Task directions
Extract, exactly and without pictures, every line from the one that includes "You are a computer-use" through the final line of the material below.

Data
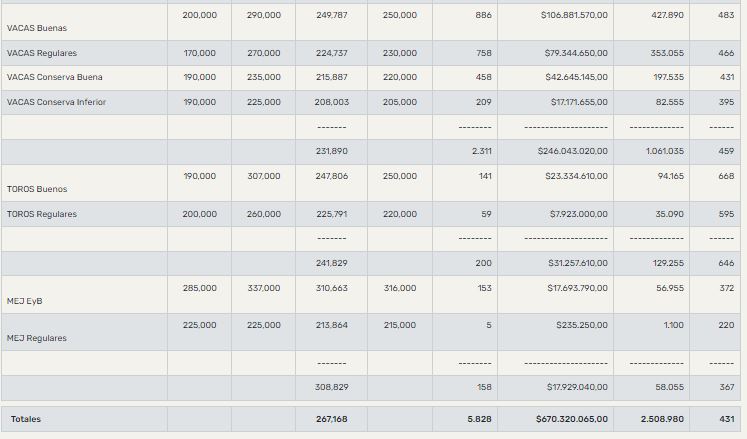Click the 310,663 average price cell
This screenshot has width=747, height=439.
pos(331,288)
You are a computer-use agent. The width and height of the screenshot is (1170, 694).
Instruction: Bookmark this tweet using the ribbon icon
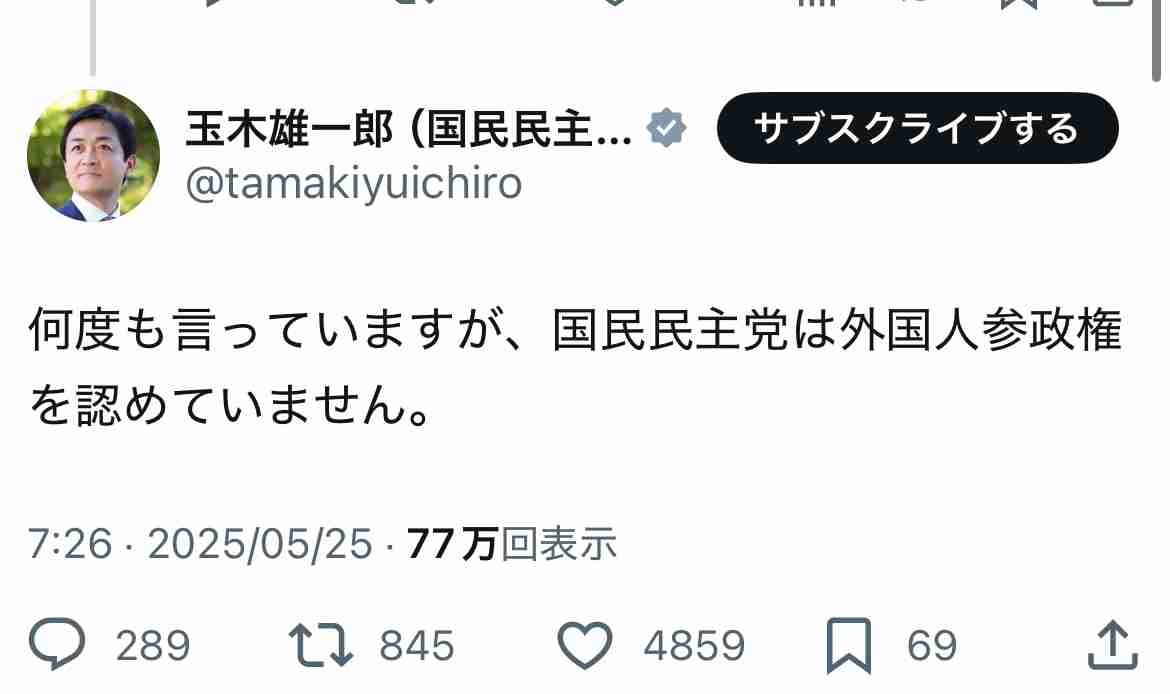[849, 645]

Output for this exercise
You are a computer-use agent. The width and height of the screenshot is (1170, 694).
Instruction: Bookmark this tweet using the ribbon icon
[849, 645]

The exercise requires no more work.